Table 4 reports the sorted similarity measures w.r.t the performance of the system using following characteristics: (i) recognition rate, (ii) overall recognition accuracy (i.e. CMCA), (iii) images (in percent) extracted to get 100 % cumulative identification.

Table 4. Sorted similarity measures with respect to the performance of the system.

The training set has 200 images (5 images per person). This produces 199 eigenvectors as there will be only (M − 1) meaningful eigenvectors with remaining eigenvectors having associated eigenvalues of zero [5]. Figure 1 shows the variation in the system performance with number of eigenvectors for top 6 performers. We need to extract fewer images (30 %) to achieve 100 % cumulative recognition using Cosine distance measure if 10–90 % of eigenvectors are used and correlation if 30–90 % of eigenvectors are used. Performance with respect to rank increases till 10 % and 12 % of eigenvectors for Cosine and Correlation similarity measures respectively, and later it stabilizes.

Fig. 1.

Performance of the system with respect to number of eigenvectors (a) Cumulative 100 % recognition, (b) Recognition rate, (c) CMCA (Color figure online)

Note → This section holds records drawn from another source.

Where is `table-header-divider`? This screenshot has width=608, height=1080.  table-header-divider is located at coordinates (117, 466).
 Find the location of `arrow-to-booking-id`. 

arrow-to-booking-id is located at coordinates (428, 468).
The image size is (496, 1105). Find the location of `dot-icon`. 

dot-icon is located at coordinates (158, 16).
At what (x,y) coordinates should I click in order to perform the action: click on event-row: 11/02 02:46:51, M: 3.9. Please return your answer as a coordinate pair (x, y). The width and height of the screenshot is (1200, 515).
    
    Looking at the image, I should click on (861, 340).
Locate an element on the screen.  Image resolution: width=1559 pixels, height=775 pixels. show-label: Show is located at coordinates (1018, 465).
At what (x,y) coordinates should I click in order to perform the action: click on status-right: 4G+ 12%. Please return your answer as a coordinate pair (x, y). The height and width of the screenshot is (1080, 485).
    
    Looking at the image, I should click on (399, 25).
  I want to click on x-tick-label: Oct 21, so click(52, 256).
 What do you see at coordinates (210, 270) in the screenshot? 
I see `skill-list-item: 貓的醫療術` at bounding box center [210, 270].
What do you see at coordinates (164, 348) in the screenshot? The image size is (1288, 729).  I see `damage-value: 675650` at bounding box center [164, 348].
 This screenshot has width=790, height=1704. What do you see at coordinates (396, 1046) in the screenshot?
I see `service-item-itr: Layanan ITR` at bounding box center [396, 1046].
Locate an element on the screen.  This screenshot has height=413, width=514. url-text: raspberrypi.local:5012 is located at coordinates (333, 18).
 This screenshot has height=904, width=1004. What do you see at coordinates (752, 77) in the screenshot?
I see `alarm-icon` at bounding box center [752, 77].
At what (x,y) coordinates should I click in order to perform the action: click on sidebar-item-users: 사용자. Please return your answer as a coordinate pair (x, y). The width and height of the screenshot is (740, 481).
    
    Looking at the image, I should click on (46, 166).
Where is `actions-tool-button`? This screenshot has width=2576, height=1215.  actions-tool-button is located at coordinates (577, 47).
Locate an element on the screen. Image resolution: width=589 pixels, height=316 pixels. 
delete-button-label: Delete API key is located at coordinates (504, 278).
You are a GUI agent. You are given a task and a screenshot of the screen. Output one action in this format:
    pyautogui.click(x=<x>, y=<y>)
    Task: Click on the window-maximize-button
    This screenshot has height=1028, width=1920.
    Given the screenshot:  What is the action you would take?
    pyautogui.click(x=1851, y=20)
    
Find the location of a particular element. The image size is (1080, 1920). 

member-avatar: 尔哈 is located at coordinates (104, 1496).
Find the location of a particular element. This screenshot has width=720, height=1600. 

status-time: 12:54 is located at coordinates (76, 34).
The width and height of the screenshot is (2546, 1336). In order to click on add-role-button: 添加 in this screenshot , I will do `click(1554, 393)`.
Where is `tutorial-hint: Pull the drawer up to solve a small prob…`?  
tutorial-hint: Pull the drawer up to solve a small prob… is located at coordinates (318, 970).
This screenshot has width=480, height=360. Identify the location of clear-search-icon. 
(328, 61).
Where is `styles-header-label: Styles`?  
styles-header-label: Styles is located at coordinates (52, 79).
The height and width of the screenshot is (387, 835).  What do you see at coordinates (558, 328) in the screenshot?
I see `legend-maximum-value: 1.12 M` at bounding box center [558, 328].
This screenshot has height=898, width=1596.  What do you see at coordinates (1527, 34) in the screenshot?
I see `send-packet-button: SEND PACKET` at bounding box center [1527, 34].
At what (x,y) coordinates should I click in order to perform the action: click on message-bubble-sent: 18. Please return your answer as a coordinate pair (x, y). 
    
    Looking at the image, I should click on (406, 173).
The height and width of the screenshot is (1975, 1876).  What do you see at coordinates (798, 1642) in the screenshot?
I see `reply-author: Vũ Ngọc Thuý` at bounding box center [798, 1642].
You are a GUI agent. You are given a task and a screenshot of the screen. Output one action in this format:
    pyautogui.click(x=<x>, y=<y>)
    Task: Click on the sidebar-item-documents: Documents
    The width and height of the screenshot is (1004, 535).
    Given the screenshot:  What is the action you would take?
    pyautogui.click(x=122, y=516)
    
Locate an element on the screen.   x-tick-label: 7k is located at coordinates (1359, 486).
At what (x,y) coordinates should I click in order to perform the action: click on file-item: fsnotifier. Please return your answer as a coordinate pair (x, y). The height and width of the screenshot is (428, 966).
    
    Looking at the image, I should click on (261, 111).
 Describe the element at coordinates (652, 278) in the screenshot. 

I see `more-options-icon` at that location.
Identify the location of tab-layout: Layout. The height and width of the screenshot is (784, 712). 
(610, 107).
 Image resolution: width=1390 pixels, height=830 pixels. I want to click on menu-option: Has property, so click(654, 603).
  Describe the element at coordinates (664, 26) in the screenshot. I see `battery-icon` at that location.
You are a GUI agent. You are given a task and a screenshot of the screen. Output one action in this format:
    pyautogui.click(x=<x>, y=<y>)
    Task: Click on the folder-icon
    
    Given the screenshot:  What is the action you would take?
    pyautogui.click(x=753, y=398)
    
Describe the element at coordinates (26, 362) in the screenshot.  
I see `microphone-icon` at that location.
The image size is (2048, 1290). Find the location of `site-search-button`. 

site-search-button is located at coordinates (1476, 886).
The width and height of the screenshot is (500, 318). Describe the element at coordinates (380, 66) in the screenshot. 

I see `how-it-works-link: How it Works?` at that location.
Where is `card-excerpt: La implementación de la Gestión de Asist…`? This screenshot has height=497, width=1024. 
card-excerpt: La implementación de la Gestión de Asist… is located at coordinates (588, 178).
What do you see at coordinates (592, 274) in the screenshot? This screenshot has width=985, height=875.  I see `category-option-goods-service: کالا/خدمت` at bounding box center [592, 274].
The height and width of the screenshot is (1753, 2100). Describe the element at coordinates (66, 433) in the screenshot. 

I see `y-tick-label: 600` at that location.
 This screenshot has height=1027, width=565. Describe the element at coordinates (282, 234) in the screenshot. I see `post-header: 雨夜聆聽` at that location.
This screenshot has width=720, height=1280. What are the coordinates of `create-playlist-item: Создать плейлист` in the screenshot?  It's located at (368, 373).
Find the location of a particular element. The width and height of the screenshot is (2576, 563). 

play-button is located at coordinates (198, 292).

System achieved best performance using Cosine similarity measure (336.25–364.38) if 10–20 % of eigenvectors are used, 323.13 if 90 % of eigenvectors are used and Correlation (322.5–323.75) if 30–60 % of eigenvectors are used. For CMCA, top performance is shown by Correlation and Cosine similarity measures. Performance with these measures increases until approximately 30 % of eigenvectors are used, and then performance almost stabilizes.

We achieved largest recognition rates using Correlation (82.5–86 %) if 10–30 % of eigenvectors are used, Cosine distance (85–86 %) if 20–30 % of eigenvectors are used and City block distance (86–87.5 %) if 30–90 % of eigenvectors are used. Best recognition rate is achieved using City block measure. It shows increase in recognition rate with number of eigenvectors. The variation in the performance indicates that selecting similarity measure is a critical decision in designing a PCA-based face recognition.

5 Conclusions

This paper investigates 15 different similarity measures for face recognition using PCA. We examined the performance of the system by varying the number of eigenvectors. The experiments are conducted on ORL face database which has 400 face images. The best identification performance is reported using following similarity measures: Cosine, Correlation and City block. Using Cosine distance we need to extract fewer images to achieve 100 % cumulative recognition than using any other similarity measure. This research shows the effect of similarity measures on the performance of the system. It is observed that, as number of eigenvectors increased, recognition rates also increased. This observation is consistent with prior studies [10]. Performance of the system increased till roughly 30 % of eigenvectors. After that, it almost stabilized. Standardized Euclidean, Weighted Modified SSE and Weighted Modified Manhattan are worst performers to name a few with CMCA of (510.7–1538), (687.5–1323.8) and (734.4–1516.9) for 10–90 % of eigenvectors.